Seoul tries to remain neutral after South China Sea rulingSeoul is in a tight spot following the ruling on the South China Sea dispute by an international tribunal in The Hague that rejects Beijing’s claim over the resource-rich waters, pitting China against the United States.
The Korean government, which has tried to remain neutral, cautiously stated on Wednesday it took note of the ruling on Tuesday by the Permanent Court of Arbitration (PCA), which was overwhelmingly in favor of the Philippines’ case against China and determined Beijing had no legal basis for a historical claim over the waters or its resources.
China immediately rejected the ruling.
In a spokesman’s statement, the Korean Ministry of Foreign Affairs said that the government “takes note of the arbitration,” adding that it hopes the South China Sea issue “will be resolved through peaceful and creative diplomatic efforts.”
The ministry also reiterated its consistent position that “the freedom of navigation and overflight should be safeguarded in the South China Sea, one of the world’s major sea lines of communication.”
It added that “disputes in the South China Sea should be resolved in accordance with relevant agreements, non-militarization commitments, as well as internationally established norms of conduct.”
China’s claim, which is estimated to cover an area that carries about $5 trillion in annual trade, overlaps claims by the Philippines, Brunei, Indonesia, Malaysia, Taiwan and Vietnam.
The Philippines filed its complaint with the court in 2013 after China took control of a disputed reef off its coast called Scarborough Shoal.
The five-judge panel ruled that under the UN Convention on the Law of the Sea, or Unclos, China does not have historic rights over most of the waterway and that it violated the Philippines’ sovereign rights by constructing artificial islands and also that it caused “permanent irreparable harm” to the coral reef ecosystem.
John Kirby, a spokesman of the U.S. State Department, said on Tuesday that “the tribunal’s decision is final and legally binding for both China and the Philippines.”
“The ruling is null and void with no binding force,” said Lu Kang, a Chinese Foreign Ministry spokesman, in response to Washington’s statement. “It will in no way affect China’s territorial sovereignty and maritime rights and interests in the South China Sea.”

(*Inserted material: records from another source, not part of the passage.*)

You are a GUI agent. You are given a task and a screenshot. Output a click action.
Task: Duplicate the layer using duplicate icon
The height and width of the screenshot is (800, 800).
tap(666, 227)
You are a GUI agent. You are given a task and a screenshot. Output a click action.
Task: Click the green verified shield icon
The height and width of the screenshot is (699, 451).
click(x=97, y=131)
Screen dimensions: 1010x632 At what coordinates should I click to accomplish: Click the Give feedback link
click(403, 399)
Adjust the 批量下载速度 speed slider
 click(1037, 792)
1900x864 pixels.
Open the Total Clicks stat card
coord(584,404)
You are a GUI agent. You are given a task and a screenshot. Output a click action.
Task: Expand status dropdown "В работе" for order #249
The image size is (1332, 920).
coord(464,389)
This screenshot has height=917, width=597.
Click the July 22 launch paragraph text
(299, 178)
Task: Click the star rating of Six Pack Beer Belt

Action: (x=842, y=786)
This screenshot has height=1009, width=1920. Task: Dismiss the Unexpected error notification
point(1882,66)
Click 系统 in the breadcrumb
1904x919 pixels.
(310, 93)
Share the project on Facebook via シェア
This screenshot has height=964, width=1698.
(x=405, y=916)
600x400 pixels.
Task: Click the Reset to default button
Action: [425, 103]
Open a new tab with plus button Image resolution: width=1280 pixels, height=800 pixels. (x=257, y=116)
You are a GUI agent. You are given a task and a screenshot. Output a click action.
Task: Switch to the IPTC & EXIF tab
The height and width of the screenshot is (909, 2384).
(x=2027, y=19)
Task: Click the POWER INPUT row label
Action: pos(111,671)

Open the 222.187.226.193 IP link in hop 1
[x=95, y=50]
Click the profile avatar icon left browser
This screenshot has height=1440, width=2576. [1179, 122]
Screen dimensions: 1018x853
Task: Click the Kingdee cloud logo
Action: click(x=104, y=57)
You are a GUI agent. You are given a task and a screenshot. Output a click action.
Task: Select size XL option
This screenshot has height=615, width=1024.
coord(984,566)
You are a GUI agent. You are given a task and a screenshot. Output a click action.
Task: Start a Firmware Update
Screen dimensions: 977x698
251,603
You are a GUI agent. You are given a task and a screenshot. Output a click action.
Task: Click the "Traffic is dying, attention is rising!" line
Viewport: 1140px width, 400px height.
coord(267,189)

Lu added, “We oppose and refuse to accept any proposal or action based on the ruling.”
He had similar harsh words for Tokyo, after it released a statement calling the tribunal’s ruling legally binding, stating that Japan should “stop poking its nose in and playing up this issue.”
Chinese President Xi Jinping likewise declared on the same day that China “will never accept” the tribunal’s arbitration.
This issue has produced a schism between countries aligning themselves with China, whose biggest supporter is Russia, and those aligning themselves with the United States. Seoul received mounting pressure to take a stronger stance by Washington, which has insisted on “freedom of navigation” in the South China Sea, strategically important waters for Beijing’s naval power ambitions. Washington has sent warships to the South China Sea in support of maintaining what it calls freedom of navigation in the region, along with the flying of military aircraft.
During a summit with President Park Geun-hye last October, U.S. President Barack Obama said he expects Seoul to speak out when China fails to “abide by international norms and rules.”
“While this ruling creates confrontation between the United States and China,” one Korean foreign affairs official said, “our position is that the issue is not about us taking one side but maintaining peace and security in the region.”
The ruling comes amid a very sensitive period, as there is concern about backlash from Beijing over the decision to deploy the U.S.-led Terminal High Altitude Area Defense (Thaad) system in South Korea. The deployment of Thaad has been protested by Beijing as going against its security interests.